The AFR has an interesting story today about Macquarie Bank seeking to grab its share of the Australian mortgage magic pudding:
Macquarie Bank has posted an astonishing 55 per cent growth in mortgages to $6.2 billion over the past six months as it seeks to take advantage of big profit margins on home loans and ramp up competition against the big four banks.
It is believed Macquarie Group deputy chief executive Greg Ward is determined that the traditional investment bank should become a more serious player in retail banking.
The mortgage growth has come from selling home loans through Mark Bouris’s mortgage broker Yellow Brick Road and its own distribution network.
Although Macquarie has continually downplayed the significance of its greater focus on home loans, some sources claim it has aspirations to become the “fifth pillar” in home lending against the big four banks, which control almost 90 per cent of the mortgage market.
This is not quite as astonishing as it’s made out to be. $3.2 billion growth in the mortgage book over six months is roughly 9% of total system growth.
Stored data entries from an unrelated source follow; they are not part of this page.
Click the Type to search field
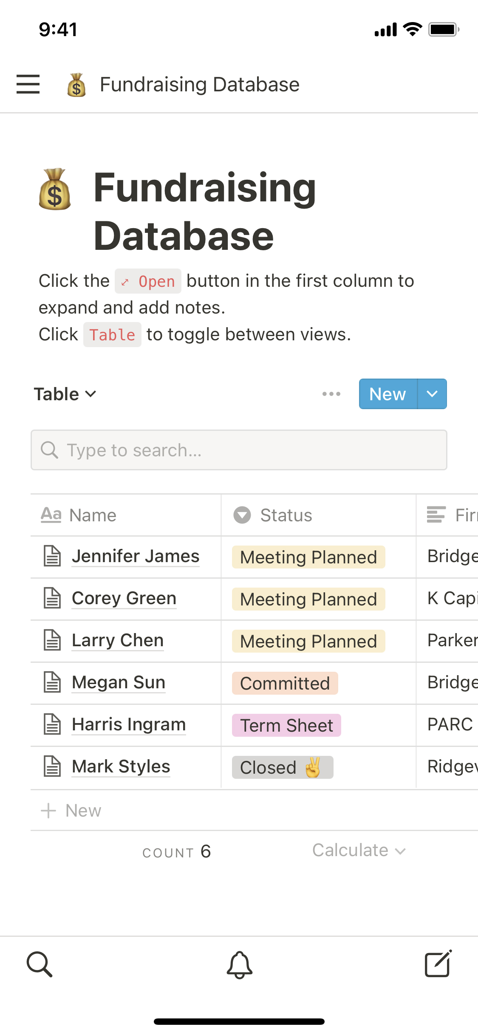The width and height of the screenshot is (478, 1035). click(x=239, y=450)

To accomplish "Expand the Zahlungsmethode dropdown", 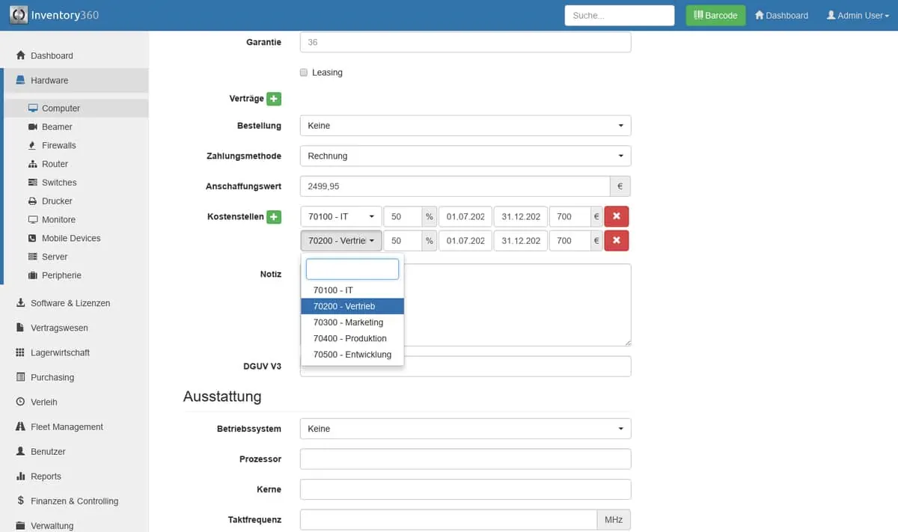I will 465,156.
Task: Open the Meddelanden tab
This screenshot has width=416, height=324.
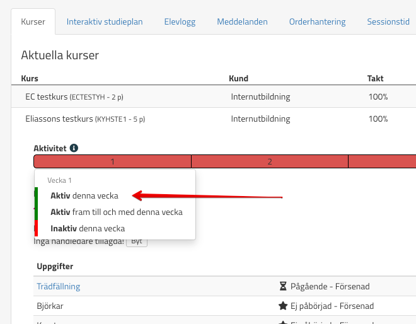Action: point(242,21)
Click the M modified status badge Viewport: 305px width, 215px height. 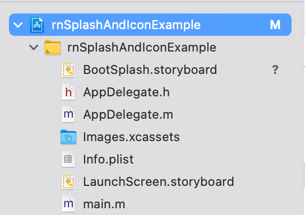275,25
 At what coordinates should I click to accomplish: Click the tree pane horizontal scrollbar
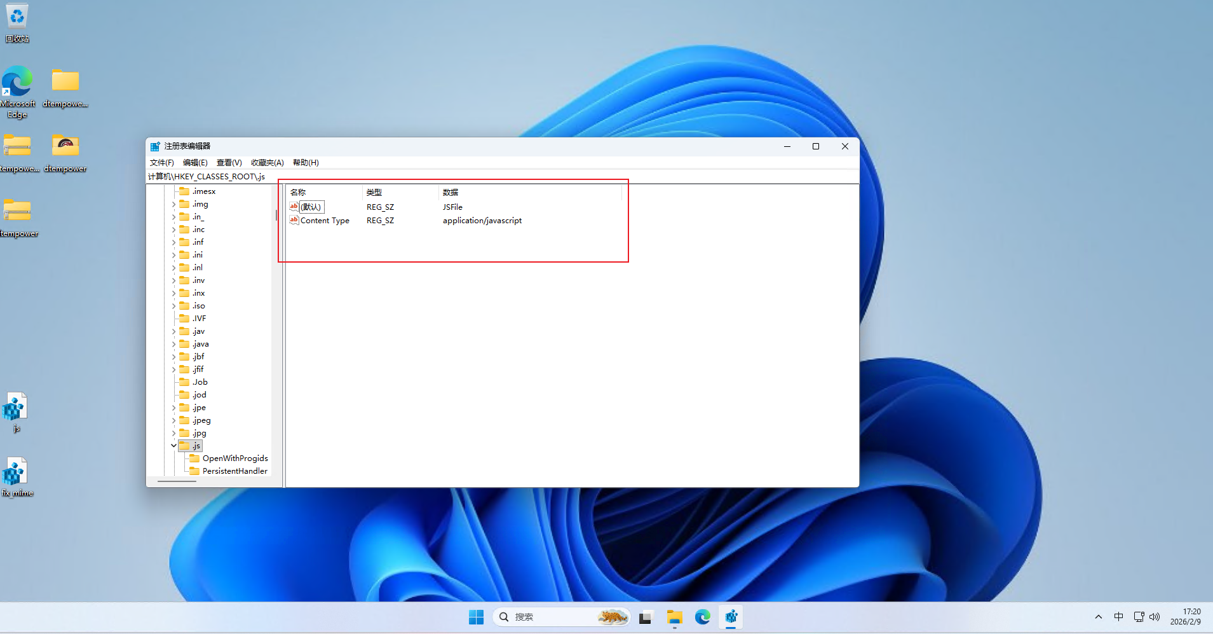pyautogui.click(x=177, y=481)
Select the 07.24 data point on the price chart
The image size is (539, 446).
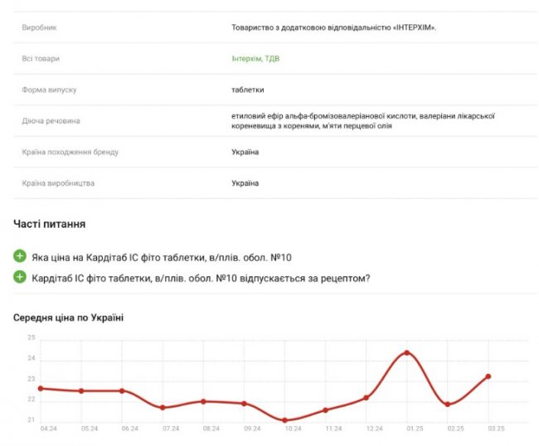163,407
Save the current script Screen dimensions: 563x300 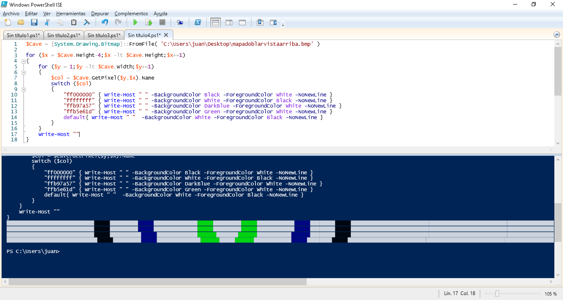pos(34,22)
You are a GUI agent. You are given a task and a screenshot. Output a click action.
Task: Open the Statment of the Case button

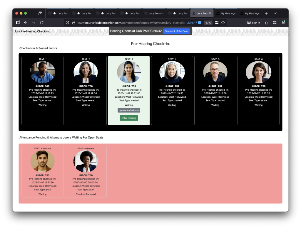(x=176, y=31)
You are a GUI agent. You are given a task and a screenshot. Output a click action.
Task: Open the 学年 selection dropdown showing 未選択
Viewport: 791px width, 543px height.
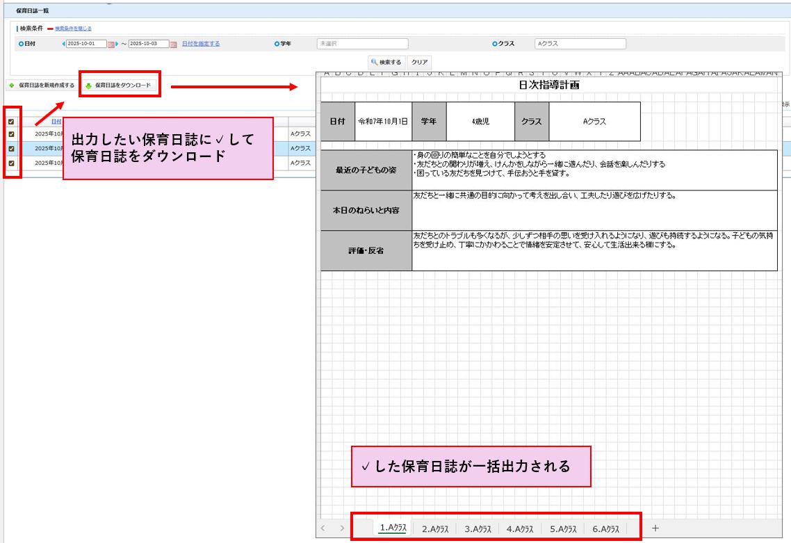tap(362, 44)
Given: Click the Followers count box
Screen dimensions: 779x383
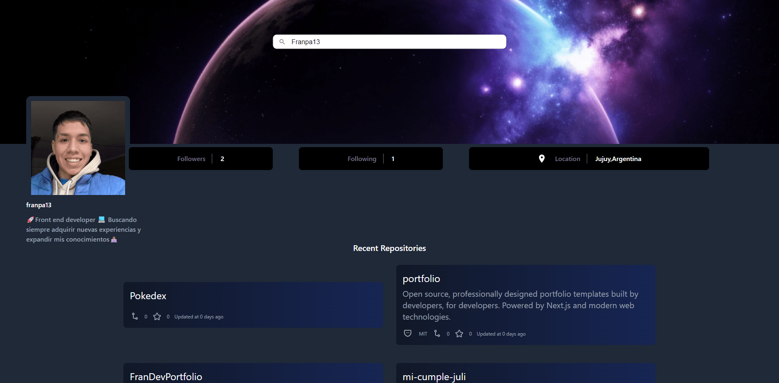Looking at the screenshot, I should [x=200, y=159].
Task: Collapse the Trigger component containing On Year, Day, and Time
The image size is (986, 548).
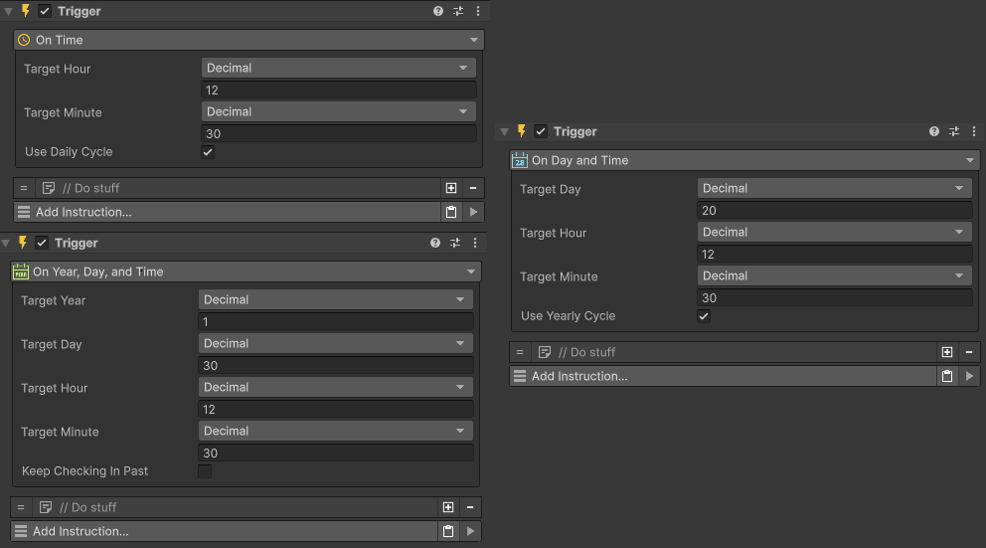Action: click(6, 243)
Not bad, sure. And showing some intent. But hardly astonishing.
The more interesting question is how Mac Bank intends to fund the expansion:
One industry source who has been analysing the opportunity for new players to move into the mortgage market said the major banks were vulnerable to a new aggressor in the mortgage space. This is because the big banks’ mortgages are funded by more expensive credit sourced several years ago when funding costs were much higher.
In contrast, a new competitor can grow quickly by offering discounted rates on mortgages which can be funded by cheap credit now on offer in the wholesale and residential mortgage backed securities (RMBS) markets.
Ah, well, maybe they can and maybe they can’t. That will depend rather upon APRA and it’s demand that bank’s fund new mortgages via deposits. Mac bank has $30 billion or so already, according to the article. Then there is the ratings agencies to consider.
Moreover, one wonders why neither the “industry source” nor the journalist mention that the same business model – “offering discounted rates on mortgages which can be funded by cheap credit now on offer in the wholesale and residential mortgage backed securities (RMBS) markets” – culminated in the collapse of the non-bank sector during the GFC as well as threatening mid-tier banks which caused significantly greater concentration not competition.